_Dataset records_:
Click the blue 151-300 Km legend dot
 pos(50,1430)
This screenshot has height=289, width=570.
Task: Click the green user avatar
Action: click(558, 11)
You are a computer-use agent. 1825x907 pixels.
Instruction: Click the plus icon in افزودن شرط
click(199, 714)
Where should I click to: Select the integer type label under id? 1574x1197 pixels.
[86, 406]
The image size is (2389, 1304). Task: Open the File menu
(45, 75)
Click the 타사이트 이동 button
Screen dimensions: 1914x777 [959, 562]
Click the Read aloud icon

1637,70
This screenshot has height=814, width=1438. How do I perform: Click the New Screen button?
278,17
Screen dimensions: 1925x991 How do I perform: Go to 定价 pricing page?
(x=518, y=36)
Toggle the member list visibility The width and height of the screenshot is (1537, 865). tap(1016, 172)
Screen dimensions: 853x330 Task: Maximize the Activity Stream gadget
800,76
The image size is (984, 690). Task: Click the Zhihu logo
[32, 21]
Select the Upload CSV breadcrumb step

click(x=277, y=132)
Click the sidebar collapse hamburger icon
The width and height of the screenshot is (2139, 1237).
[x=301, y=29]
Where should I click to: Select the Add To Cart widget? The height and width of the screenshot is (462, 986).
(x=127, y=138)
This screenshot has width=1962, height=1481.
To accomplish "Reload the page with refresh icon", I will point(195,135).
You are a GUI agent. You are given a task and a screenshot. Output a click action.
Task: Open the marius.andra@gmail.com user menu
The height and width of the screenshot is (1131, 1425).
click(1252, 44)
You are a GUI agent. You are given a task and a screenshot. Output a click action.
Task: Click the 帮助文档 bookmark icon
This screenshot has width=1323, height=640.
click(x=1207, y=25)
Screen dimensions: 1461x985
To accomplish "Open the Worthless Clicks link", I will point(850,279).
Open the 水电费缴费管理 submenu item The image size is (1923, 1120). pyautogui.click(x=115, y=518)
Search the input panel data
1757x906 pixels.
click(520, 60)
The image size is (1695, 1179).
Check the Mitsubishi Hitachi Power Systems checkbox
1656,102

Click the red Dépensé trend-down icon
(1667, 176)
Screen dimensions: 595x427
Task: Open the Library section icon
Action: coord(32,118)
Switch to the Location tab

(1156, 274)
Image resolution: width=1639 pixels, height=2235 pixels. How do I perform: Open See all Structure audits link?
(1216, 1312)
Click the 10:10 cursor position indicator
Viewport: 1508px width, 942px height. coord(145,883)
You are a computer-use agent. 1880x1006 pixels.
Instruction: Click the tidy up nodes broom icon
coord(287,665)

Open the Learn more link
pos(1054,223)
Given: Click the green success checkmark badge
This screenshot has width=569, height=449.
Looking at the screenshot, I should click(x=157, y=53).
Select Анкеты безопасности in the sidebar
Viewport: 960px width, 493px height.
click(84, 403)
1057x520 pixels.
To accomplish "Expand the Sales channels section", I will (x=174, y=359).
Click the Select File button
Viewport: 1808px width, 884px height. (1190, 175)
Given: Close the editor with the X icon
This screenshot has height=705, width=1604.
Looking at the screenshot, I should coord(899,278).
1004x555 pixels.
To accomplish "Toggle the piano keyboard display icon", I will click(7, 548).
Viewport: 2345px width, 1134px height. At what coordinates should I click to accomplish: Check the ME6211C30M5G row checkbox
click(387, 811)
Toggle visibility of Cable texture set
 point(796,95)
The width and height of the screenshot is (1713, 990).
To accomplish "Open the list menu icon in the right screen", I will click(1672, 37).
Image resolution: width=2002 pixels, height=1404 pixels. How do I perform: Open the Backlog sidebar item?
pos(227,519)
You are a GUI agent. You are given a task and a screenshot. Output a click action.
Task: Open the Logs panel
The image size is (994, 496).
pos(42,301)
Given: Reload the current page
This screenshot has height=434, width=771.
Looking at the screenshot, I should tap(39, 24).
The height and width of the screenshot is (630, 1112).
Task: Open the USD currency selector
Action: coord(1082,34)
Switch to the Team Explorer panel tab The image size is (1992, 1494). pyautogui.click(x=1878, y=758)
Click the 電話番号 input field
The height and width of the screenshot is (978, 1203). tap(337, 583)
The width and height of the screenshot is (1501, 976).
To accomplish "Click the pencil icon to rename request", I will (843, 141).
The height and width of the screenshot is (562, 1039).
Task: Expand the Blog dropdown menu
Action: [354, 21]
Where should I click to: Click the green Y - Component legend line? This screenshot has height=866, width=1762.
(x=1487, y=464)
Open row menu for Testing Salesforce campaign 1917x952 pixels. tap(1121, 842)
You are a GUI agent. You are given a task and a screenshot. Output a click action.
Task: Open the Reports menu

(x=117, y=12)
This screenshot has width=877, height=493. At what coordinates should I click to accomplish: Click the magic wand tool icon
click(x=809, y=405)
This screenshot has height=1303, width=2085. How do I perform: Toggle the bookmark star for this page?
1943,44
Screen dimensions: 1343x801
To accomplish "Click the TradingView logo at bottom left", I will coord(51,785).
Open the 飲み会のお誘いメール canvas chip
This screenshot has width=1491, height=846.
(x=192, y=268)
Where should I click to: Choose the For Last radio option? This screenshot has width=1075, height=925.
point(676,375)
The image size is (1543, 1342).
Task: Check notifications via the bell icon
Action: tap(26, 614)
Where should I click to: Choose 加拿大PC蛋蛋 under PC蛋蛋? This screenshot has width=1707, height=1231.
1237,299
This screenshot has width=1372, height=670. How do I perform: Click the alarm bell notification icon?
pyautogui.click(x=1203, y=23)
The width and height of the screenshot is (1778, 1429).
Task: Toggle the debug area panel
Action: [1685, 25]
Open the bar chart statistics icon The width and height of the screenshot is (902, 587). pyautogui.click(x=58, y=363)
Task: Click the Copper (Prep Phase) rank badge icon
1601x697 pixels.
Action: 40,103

_Task details_:
Transcribe, exactly and without additions, the lines of the records above, beginning with the line that contains "Task: Click the 帮助文档 bookmark icon" and ending with the line that contains "You are a computer-use agent. 1880x1006", both included.

_Response_:
Task: Click the 帮助文档 bookmark icon
This screenshot has width=1323, height=640.
click(x=1207, y=25)
Screen dimensions: 1461x985
To accomplish "Open the Worthless Clicks link", I will point(850,279).
Open the 水电费缴费管理 submenu item The image size is (1923, 1120). pyautogui.click(x=115, y=518)
Search the input panel data
1757x906 pixels.
click(520, 60)
The image size is (1695, 1179).
Check the Mitsubishi Hitachi Power Systems checkbox
1656,102

Click the red Dépensé trend-down icon
(1667, 176)
Screen dimensions: 595x427
Task: Open the Library section icon
Action: coord(32,118)
Switch to the Location tab

(1156, 274)
Image resolution: width=1639 pixels, height=2235 pixels. How do I perform: Open See all Structure audits link?
(1216, 1312)
Click the 10:10 cursor position indicator
Viewport: 1508px width, 942px height. coord(145,883)
You are a computer-use agent. 1880x1006 pixels.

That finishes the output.